Deeply flawed arguments
True to form, reaction to the identity of Deep Throat has split cleanly along partisan lines that reach all the way back to the Vietnam War and the coldest days of the Cold War. Last night's edition of CNN's "Paula Zahn NOW" was a case-in-point.
Zahn's guests were President Richard Nixon's former special counsel, Leonard Garment; G. Gordon Liddy; and Howard Kurtz, a media critic for The Washington Post. As expected, Kurtz carried the liberals' torch while Liddy and Garment took turns launching right-wing volleys at the news. Among his many statements, Garment had this to say:
But let me just add this. In my view, in my humble view, the -- Richard Nixon's downfall was inevitable from the time the burglars were caught and a grand jury was impaneled and Earl Silbert and the U.S. attorney's office went to work on that case. Virtually everything that was ever known about Watergate was revealed in the deliberations of the grand jury, witnesses called by the -- produced by the FBI and called by Earl Silbert, so, that the course of history, I think, would not have been changed one bit.
Garment's assertion holds merit. Legal proceedings alone may have unearthed every single nook and cranny of Nixon Presidency wrongdoing imaginable. Garment still misses the point.
Think of impeachment as war without all the cool bombs and stuff. Not only an important check on our government, impeachment is politics, by design, practiced at the most extreme level possible this side of armed conflict.
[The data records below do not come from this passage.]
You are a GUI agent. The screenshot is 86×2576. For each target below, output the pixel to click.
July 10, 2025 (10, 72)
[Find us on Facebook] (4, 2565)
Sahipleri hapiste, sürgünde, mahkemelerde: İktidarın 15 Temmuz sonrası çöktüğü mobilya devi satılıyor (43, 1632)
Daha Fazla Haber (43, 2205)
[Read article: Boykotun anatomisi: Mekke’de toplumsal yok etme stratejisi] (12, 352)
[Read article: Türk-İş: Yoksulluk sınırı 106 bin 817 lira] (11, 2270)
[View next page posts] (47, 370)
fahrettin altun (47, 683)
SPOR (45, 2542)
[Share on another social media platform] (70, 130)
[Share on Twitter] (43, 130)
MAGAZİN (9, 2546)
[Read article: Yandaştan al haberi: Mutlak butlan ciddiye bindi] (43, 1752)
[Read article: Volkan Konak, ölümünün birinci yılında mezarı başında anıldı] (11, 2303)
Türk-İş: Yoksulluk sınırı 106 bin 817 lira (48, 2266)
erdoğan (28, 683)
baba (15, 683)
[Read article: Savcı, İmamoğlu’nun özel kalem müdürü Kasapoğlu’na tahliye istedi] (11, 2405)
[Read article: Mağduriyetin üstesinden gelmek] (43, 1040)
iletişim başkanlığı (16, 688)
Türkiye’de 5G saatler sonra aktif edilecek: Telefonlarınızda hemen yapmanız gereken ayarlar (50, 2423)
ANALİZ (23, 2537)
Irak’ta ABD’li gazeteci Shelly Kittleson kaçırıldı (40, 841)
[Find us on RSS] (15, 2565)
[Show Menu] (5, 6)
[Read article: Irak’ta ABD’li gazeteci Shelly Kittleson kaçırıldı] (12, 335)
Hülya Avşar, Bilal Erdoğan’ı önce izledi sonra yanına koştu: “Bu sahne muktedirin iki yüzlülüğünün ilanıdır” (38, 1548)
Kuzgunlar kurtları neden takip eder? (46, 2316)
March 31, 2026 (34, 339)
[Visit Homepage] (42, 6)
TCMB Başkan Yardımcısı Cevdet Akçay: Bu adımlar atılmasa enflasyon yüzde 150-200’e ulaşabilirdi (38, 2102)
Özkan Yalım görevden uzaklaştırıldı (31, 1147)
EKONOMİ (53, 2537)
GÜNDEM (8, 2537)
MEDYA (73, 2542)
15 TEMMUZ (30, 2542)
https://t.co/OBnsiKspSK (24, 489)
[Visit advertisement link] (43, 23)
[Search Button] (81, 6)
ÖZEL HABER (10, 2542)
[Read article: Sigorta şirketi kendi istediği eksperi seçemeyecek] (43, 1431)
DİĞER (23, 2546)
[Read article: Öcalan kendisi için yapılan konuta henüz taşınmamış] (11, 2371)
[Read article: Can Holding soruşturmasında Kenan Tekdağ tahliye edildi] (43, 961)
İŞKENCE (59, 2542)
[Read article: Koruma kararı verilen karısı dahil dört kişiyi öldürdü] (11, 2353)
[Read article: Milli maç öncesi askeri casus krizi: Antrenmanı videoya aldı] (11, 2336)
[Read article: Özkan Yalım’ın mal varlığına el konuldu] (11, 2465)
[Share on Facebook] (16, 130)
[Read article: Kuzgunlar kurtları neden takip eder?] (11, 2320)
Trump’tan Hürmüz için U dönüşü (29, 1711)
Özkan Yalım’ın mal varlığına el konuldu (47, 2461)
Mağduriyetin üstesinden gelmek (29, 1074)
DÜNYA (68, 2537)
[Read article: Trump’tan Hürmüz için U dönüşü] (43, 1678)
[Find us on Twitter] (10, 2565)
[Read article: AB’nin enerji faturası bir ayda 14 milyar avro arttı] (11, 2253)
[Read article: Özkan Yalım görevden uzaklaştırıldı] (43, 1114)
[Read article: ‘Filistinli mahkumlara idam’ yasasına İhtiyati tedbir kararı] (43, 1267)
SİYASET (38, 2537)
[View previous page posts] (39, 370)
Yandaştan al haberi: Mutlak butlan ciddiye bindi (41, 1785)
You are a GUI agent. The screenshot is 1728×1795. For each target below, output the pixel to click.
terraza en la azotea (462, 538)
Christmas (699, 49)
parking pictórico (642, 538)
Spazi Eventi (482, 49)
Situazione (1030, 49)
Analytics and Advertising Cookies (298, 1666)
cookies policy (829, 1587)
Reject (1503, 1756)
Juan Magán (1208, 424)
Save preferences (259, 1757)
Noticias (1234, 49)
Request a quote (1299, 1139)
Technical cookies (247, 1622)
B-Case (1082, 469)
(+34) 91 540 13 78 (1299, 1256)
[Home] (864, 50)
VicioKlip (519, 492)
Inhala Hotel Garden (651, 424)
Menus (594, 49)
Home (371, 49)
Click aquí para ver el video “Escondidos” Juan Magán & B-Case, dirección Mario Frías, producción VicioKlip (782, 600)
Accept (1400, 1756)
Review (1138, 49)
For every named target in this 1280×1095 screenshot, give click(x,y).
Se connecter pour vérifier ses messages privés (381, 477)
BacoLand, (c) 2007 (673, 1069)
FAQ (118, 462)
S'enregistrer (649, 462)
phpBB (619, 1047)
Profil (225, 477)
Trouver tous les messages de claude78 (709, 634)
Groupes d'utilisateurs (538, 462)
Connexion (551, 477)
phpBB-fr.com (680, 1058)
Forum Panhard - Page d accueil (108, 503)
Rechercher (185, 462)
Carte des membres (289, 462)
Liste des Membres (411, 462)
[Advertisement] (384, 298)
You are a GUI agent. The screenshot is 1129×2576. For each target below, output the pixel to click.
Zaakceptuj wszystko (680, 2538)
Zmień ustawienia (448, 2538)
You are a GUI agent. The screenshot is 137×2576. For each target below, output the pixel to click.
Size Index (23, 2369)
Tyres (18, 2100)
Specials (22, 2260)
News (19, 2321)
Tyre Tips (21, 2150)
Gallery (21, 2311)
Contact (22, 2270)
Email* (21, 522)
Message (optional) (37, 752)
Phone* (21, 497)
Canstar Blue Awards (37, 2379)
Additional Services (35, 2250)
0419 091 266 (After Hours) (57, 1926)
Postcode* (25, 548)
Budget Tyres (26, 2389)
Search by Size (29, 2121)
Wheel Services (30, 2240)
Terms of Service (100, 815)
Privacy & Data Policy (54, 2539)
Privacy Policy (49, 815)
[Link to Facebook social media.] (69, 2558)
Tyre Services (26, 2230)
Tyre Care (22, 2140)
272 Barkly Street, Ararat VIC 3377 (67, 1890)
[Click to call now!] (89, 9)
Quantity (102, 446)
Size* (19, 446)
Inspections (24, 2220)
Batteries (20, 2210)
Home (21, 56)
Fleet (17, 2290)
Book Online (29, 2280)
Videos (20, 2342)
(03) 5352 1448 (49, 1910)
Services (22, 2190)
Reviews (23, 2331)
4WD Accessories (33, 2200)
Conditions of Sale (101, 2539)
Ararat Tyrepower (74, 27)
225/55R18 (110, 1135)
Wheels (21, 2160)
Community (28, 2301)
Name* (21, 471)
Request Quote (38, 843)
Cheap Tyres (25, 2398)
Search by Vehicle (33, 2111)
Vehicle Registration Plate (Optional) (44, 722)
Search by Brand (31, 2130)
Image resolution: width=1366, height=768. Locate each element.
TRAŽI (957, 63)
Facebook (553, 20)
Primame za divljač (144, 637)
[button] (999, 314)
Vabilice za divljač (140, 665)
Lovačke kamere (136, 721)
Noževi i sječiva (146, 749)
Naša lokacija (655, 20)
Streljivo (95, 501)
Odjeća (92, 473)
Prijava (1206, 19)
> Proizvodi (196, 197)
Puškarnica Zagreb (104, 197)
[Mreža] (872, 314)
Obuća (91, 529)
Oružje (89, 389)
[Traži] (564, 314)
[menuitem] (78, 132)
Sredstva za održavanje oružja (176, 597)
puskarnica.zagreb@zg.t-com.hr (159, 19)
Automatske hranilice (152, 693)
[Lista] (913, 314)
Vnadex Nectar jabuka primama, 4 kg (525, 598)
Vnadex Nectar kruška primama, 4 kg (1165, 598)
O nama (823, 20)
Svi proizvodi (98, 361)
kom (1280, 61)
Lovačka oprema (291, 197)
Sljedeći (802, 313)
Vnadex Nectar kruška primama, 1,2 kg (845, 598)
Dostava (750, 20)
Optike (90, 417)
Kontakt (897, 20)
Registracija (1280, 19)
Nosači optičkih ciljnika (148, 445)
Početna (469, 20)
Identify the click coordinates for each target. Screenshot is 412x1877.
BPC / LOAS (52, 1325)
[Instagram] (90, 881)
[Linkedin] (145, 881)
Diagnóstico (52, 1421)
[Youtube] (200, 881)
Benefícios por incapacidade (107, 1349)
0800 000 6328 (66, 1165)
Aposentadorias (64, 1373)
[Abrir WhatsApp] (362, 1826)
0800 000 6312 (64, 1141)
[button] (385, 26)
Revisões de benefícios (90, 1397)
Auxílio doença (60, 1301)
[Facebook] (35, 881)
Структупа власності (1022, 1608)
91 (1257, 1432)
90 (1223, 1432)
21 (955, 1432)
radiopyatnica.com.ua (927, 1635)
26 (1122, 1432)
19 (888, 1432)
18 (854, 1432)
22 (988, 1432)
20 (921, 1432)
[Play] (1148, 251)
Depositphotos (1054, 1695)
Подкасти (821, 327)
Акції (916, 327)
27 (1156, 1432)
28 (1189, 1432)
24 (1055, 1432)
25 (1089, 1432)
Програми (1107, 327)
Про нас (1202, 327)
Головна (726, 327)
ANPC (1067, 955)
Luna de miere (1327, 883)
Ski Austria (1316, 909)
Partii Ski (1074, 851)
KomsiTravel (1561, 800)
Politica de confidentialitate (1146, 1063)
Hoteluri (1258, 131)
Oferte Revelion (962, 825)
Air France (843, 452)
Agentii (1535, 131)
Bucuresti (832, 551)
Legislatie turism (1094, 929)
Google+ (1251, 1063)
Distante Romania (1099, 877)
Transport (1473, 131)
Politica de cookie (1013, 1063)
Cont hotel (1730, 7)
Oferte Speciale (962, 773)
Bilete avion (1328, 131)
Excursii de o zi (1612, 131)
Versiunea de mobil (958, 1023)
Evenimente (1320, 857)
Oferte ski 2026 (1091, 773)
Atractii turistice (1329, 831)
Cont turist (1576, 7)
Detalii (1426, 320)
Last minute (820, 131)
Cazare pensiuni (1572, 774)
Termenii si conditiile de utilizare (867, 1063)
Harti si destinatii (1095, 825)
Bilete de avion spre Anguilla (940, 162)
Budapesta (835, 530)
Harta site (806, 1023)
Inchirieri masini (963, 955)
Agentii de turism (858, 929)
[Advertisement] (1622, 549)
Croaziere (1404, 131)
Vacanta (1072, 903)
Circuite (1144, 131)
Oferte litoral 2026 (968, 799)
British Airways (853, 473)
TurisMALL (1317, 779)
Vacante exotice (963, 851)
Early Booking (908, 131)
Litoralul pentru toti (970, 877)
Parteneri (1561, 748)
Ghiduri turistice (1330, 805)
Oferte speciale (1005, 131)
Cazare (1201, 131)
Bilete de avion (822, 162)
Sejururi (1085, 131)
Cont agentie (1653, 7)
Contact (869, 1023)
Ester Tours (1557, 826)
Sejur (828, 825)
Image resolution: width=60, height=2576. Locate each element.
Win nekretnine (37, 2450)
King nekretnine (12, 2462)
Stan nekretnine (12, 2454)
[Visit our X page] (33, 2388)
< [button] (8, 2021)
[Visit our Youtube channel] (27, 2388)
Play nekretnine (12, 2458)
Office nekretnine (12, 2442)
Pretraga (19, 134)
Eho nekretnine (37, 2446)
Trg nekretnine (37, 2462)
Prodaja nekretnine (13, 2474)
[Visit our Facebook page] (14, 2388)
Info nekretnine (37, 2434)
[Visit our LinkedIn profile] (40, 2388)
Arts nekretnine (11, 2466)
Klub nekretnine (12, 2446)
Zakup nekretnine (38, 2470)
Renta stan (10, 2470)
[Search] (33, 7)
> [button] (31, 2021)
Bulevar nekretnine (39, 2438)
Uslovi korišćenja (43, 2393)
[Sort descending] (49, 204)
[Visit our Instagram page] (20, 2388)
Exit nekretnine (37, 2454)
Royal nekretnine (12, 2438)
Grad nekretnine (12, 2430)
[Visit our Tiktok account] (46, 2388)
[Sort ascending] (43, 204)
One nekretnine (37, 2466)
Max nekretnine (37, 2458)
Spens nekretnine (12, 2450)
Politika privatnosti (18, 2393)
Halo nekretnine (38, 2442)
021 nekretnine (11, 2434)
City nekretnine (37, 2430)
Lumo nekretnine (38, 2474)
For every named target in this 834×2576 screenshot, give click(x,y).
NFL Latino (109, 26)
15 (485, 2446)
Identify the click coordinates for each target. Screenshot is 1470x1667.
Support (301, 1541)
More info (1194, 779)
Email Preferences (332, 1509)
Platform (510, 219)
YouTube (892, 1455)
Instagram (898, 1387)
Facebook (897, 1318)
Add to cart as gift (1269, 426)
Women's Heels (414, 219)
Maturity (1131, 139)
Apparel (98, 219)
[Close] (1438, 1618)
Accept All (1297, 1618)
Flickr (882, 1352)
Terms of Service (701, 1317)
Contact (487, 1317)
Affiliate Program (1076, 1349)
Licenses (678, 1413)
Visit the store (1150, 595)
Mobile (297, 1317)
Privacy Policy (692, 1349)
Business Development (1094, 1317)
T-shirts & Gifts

The Fourth Estate, more than mere window dressing, is frequently the only available ingredient to precipitate political pressure, something both impeachment and war demand. President Bill Clinton faced impeachment at the hand of no less than a jihad whose fuel was right-wing media. Without the "insurrection," putatively liberal, that Bob Woodward and Carl Bernstein waged outside of and parallel to the legal course of events, Watergate's crimes may never have met their just punishments.